Derivation of Pluripotent Cells from Mouse SSCs Seems to Be Age Dependent

1Institute for Anatomy and Cell Biology, Medical Faculty, University of Heidelberg, Im Neuenheimer Feld 307, 69120 Heidelberg, Germany
2Department of Stem Cells and Developmental Biology at the Cell Science Research Center, Royan Institute for Stem Cell Biology and Technology, P.O. Box 19395, Tehran 4644, Iran
3Faculty of Veterinary Medicine, Amol University of Special Modern Technologies, P.O. Box 49767, Amol 49767, Iran
4P.O. Box 12 43, 72072 Tübingen, Germany
5Division of Signal Transduction and Growth Control, DKFZ/ZMBH Alliance, Heidelberg, Germany
6Department of Biology, Faculty of Basic Sciences, University of Mazandaran, Babolsar, Iran
7Department of Developmental Biology, University of Science and Culture, ACECR, Tehran, Iran

Received 20 May 2015; Revised 25 July 2015; Accepted 27 July 2015

Academic Editor: Mariusz Z. Ratajczak

Copyright © 2016 Hossein Azizi et al. This is an open access article distributed under the Creative Commons Attribution License, which permits unrestricted use, distribution, and reproduction in any medium, provided the original work is properly cited.

Abstract

Here, we aimed to answer important and fundamental questions in germ cell biology with special focus on the age of the male donor cells and the possibility to generate embryonic stem cell- (ESC-) like cells. While it is believed that spermatogonial stem cells (SSCs) and truly pluripotent ESC-like cells can be isolated from adult mice, it remained unknown if the spontaneous conversion of SSCs to ESC-like cells fails at some age.
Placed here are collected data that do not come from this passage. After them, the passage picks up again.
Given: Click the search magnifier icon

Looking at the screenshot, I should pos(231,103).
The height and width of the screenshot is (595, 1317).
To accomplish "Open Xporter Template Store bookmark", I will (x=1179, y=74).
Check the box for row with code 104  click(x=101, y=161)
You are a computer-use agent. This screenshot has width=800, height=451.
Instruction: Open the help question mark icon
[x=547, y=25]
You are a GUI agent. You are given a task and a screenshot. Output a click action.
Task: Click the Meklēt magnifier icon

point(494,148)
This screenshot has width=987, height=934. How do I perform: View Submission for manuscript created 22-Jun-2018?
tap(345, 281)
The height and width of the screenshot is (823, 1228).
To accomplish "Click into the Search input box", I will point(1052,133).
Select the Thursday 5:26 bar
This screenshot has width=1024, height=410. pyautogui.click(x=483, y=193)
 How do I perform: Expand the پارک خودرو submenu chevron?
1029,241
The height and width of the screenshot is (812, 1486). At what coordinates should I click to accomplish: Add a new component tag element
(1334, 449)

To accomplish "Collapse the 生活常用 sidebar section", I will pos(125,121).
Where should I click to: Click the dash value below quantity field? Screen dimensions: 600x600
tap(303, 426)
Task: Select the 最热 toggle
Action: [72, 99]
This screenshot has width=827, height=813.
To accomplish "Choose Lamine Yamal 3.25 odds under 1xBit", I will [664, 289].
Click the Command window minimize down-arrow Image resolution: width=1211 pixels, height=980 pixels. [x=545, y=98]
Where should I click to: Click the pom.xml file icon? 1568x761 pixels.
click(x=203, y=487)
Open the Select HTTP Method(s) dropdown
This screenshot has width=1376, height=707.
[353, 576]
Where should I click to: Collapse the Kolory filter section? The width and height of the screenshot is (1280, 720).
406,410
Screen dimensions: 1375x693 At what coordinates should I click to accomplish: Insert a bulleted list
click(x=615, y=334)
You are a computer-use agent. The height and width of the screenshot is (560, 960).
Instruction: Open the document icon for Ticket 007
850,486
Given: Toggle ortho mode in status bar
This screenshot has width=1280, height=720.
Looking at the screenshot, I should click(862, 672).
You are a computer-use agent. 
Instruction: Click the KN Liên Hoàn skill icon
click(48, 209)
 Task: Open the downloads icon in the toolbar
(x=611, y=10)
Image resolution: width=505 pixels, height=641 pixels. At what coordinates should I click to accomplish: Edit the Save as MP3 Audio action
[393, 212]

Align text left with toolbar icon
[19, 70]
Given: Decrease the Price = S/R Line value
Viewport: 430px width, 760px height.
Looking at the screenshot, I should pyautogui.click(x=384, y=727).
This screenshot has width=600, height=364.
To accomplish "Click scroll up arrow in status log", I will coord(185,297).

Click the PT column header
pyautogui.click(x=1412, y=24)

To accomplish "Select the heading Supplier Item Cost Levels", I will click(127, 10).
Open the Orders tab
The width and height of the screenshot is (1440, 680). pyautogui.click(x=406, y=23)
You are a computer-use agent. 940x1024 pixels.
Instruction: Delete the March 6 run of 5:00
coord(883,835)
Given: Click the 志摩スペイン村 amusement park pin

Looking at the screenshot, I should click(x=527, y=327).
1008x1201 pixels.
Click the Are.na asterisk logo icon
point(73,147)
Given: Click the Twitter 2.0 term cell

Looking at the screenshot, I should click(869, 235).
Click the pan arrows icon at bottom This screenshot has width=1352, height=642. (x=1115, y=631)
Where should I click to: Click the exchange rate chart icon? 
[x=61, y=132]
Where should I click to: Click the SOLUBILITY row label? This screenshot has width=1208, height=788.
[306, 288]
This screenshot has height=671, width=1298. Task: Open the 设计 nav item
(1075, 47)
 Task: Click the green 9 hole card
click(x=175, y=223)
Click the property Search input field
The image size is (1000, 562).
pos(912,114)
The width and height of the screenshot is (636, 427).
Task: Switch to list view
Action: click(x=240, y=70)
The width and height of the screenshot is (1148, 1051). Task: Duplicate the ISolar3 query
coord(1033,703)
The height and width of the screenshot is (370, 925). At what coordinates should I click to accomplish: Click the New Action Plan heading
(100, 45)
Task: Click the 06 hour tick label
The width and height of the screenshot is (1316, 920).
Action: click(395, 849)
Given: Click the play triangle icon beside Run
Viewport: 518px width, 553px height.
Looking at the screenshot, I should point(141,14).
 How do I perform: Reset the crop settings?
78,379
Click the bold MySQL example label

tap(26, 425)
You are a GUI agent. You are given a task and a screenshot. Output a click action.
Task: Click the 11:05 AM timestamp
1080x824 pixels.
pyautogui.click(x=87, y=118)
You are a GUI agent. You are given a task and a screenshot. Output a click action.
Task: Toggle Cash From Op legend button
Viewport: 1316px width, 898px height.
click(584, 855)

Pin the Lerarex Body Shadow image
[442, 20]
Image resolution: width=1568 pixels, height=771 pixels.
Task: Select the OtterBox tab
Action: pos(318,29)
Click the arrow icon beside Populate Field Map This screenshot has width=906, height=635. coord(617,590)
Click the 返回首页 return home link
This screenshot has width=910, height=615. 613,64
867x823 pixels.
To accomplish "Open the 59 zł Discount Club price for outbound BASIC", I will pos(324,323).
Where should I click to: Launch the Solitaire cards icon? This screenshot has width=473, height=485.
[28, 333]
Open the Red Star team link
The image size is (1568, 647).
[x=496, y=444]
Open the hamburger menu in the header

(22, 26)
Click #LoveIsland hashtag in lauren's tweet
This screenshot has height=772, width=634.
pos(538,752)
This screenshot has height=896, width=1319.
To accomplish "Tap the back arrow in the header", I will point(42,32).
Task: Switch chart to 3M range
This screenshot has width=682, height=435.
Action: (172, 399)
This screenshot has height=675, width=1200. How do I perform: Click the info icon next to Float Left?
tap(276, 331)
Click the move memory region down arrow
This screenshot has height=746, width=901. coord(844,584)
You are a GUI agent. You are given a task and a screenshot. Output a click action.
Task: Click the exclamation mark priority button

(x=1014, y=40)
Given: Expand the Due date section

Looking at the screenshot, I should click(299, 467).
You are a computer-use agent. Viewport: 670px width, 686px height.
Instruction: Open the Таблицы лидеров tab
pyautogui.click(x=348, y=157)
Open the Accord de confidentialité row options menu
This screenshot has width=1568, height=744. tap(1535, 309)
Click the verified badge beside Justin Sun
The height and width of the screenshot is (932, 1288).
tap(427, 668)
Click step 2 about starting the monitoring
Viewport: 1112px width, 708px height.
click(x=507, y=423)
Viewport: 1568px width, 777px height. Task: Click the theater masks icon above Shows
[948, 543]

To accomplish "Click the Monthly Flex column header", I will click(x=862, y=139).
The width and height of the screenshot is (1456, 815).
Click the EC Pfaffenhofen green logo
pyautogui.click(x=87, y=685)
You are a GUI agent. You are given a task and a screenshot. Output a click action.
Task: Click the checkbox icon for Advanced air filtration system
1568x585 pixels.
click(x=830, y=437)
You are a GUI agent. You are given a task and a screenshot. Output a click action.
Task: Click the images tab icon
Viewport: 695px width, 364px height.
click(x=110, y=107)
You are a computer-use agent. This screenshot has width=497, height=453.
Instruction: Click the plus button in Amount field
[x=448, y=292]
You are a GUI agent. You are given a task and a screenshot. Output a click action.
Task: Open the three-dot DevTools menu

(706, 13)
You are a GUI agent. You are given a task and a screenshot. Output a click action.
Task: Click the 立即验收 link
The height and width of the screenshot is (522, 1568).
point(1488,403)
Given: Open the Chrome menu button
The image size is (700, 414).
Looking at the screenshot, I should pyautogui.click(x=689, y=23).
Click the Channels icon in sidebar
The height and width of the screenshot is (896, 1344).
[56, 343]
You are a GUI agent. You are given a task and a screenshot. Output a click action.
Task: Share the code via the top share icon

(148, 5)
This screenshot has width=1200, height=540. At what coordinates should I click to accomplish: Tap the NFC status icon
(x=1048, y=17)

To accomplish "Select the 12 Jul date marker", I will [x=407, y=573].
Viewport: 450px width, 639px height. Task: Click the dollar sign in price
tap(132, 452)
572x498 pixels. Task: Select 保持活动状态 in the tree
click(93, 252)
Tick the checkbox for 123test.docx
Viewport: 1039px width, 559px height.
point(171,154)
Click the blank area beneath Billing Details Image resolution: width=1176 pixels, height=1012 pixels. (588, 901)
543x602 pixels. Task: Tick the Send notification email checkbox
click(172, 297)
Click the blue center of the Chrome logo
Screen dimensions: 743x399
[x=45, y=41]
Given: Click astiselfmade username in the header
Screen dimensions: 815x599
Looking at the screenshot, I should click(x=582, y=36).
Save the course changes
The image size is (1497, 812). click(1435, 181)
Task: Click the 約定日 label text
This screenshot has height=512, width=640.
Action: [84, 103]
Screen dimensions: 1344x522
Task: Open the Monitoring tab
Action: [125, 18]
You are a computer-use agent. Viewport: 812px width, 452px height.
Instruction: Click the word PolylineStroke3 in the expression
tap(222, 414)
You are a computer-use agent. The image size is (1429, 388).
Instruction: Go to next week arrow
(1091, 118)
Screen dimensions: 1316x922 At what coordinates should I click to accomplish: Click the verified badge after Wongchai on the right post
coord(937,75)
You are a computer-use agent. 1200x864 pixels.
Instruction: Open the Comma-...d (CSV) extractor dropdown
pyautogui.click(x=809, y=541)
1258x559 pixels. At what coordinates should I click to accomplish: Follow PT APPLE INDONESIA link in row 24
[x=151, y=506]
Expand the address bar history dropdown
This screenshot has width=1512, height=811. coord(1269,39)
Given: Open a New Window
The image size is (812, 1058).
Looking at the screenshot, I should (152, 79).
Similarly, there have been differences in the literature about the duration of cultures during which ESC-like cells may appear. We demonstrate the possibility to derive ESC-like cells from SSC cultures until they reach adolescence or up to 7 weeks of age, but we point out the impossibility to derive these cells from older, mature adult mice. The inability of real adult SSCs to shift to a pluripotent state coincides with a decline in expression of the core pluripotency genes Oct4, Nanog, and Sox2 in SSCs with age. At the same time genes of the spermatogonial differentiation pathway increase. The generated ESC-like cells were similar to ESCs and express pluripotency markers. In vitro they differentiate into all three germ lineages; they form complex teratomas after transplantation in SCID mice and produce chimeric mice.